Sama myśl o tym, że jest tutaj mnie niepokoiła, ale fakt, że mogła się nie obudzić przyćmiewał chyba wszystko. Byłem święcie przekonany, że gdyby mi tutaj umarła to wróciłaby jako jakiś pierniczony duch, trup czy bogowie wiedzą co i nawiedzała by mnie do końca życia, lub sama  pomogłaby je zakończyć.

Dlatego też, dwoiłem i troiłem swoją magię od dwóch dni próbując ją obudzić. Dopiero dziś poczułem jakąś reakcję. I dobrze, bo miałem dość węszącego wokół Crossa. Oczywiście nie miał praw, ani takiej siły by wejść na moją posiadłość, ale znalazł lepsze wyjście by zwracać na siebie moją uwagę. Po prostu atakował moją tarczę ochronną. Niby nic, ale on to robił bez przerwy; to tak jakby komar kłuł cię w mózg w nieskończoność i to w to samo miejsce.

Ledwo z nim wytrzymywałem, choć wizja budzącej się Eleny, która z wejścia dowiaduje się że go zabiłem, nie wpłynęłaby dobrze na moje zdrowie psychiczne jak i fizyczne.

Siedziałem od trzech godzin rozbudzając ją delikatnymi falami magii. Widziałem jak walczy z zanikającymi węzami zaklęcia, ale to nie było tylko to. Po nocach słyszałem jak wrzeszczy i nie był to ludzki krzyk, to było coś przerażającego. To...tak można by zdefiniować dźwięk utraty wszystkiego ci drogiego na świecie i to na twoich oczach.

- Eli mogłabyś się w końcu obudzić? - warknąłem do siebie.

- Czego jojczysz? - Westchnęła, otwierając oczy. - Co tu się kurde wyprawia? - spytała strzepując moją rękę ze swojej głowy. 

Usiadła prosto jak struna i mrużąc oczy zaczęła się na mnie podejrzliwie gapić.

- Wyglądasz jak by cię demon przeżuł, wypluł i nasrał na ciebie. - Stwierdziłem odsuwając się od niej na bezpieczną odległość. 

Uśmiechnęła się. Tak jak tylko ona potrafiła. Wrednie i perfidnie. Co ja tej kobiecie zrobiłem? Nie mam pojęcia.

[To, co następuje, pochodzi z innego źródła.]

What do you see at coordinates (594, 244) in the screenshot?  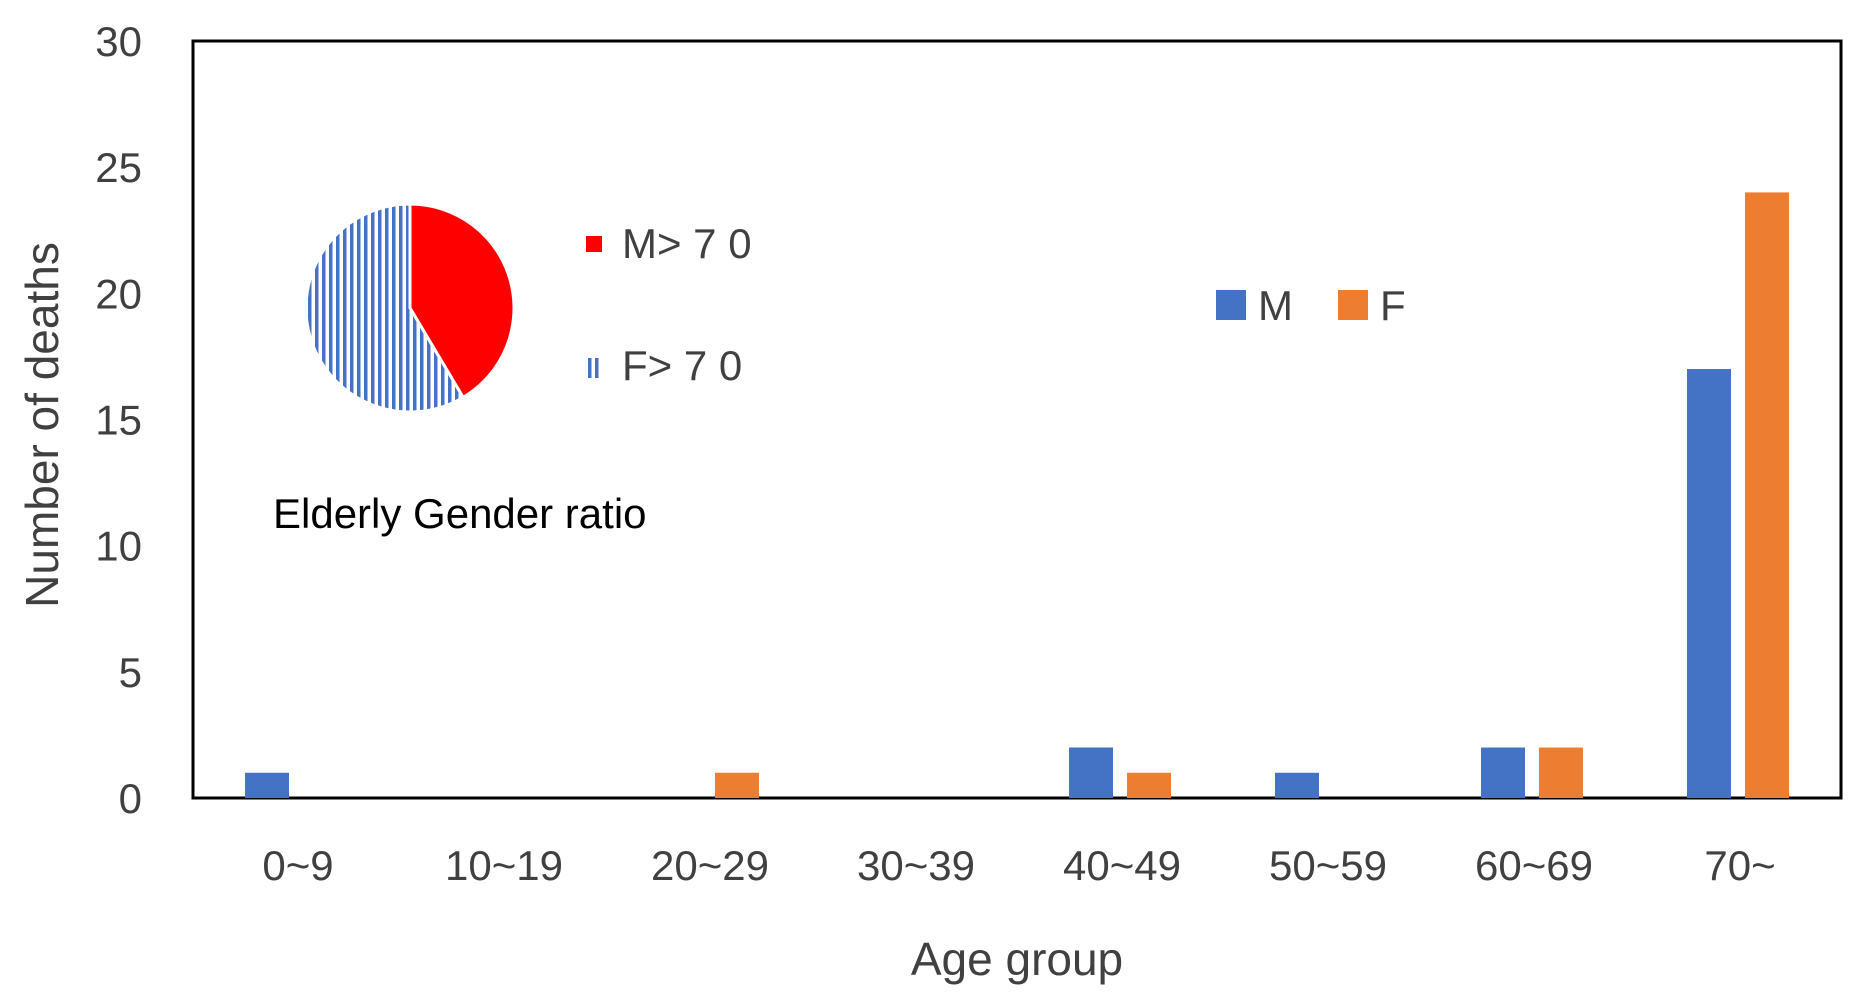 I see `pie-legend-swatch-m` at bounding box center [594, 244].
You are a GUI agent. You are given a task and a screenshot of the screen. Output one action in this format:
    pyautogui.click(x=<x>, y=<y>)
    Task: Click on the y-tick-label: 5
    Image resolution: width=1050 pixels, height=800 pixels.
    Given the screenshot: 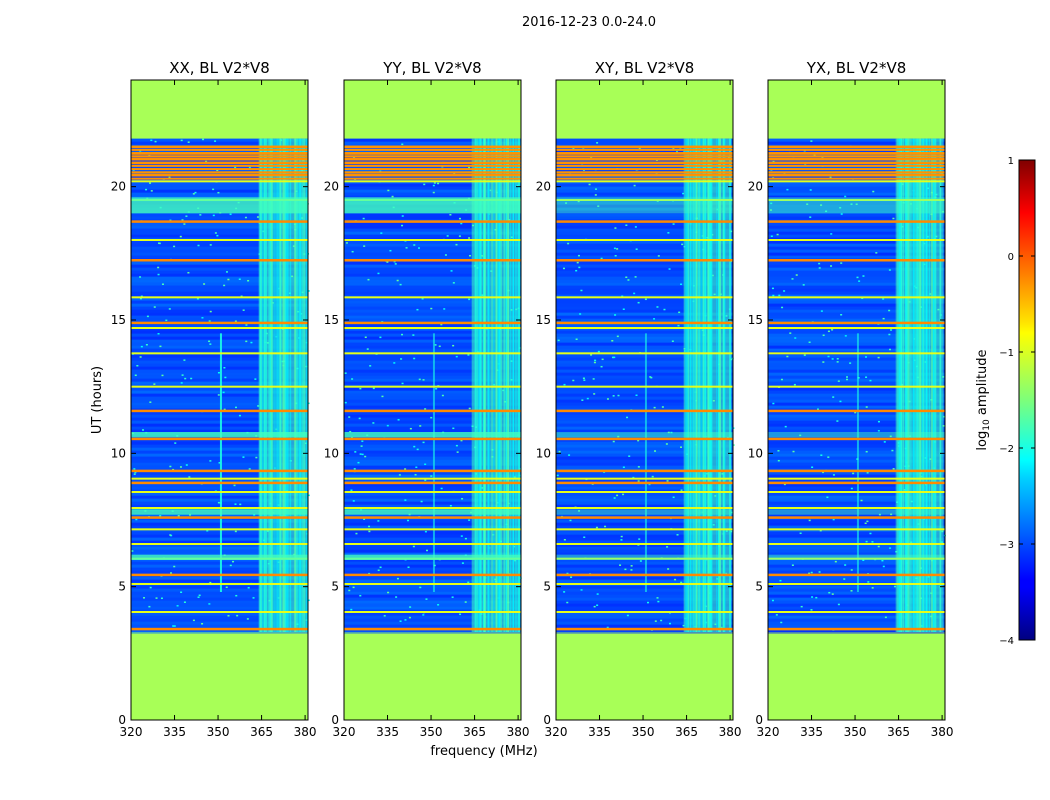 What is the action you would take?
    pyautogui.click(x=335, y=587)
    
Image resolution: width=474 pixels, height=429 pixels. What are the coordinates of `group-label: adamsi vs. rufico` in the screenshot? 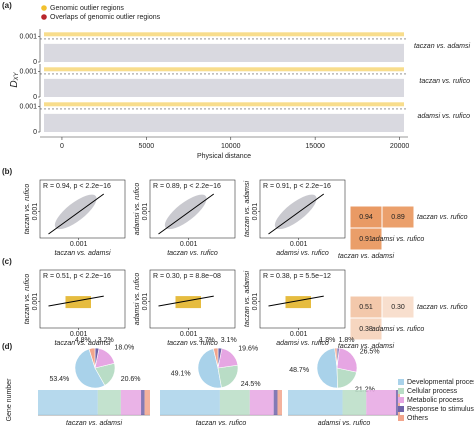 It's located at (344, 424).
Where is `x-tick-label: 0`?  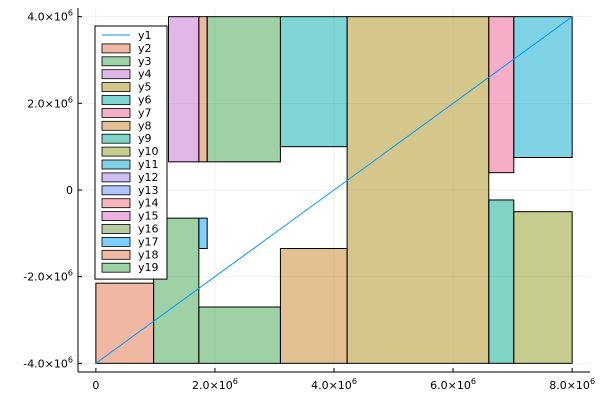
x-tick-label: 0 is located at coordinates (96, 386).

- To i tak lepiej niż ty przez ostatnie... - zaczęła liczyć na palcach - zawsze. A tak na serio, to jak trafiłam do twojej zatęchłej nory?

- Ty mi powiedz. Około drugiej nad ranem po prostu gruchnęłaś w fontannę na dziedzińcu. Wiesz jeszcze mógłbym to przeżyć, gdybyś wstała i powiedziała, że wpadłaś z niespodziewaną wizytą, ale nieeee... ty musiałaś poudawać tą...śpiącą królewnę? Ta, to chyba ta baśń. I spałaś sobie tutaj od dwóch dni karmiąc się moją magią. Bosko, nieprawdaż?

Nie słuchała mnie. Nawet na mnie nie patrzyła. Nerwowo rozglądała się wokół.

- Jest tu Shay? - Spytała, niby to całkowicie przypadkiem sprawdzając wszystko wokół siebie.

A jakżeby inaczej...oczekiwanie od niej słowa dziękuję to tak jakby oczekiwać, że zdołasz ulepić bałwana w wulkanie.

- Tak, kręci się gdzieś po wschodniej stronie mojej posiadłości, a co? - spytałem od znudzenia podciągając rękawy.

- Powiedz mu, że wróciłam do domu, ale chce być sama, i żeby dał mi spokój - jej głos coś skrywał. 

Ona? Nie lubi Crossa? Prędzej uwierzyłbym, że tak na prawdę jest od wielu lat facetem.

- A dlaczego mam robić za pocztę? 

Posłała mi takie spojrzenie, że nie tylko bałbym się odmówić, ale bałbym się później spać w nocy.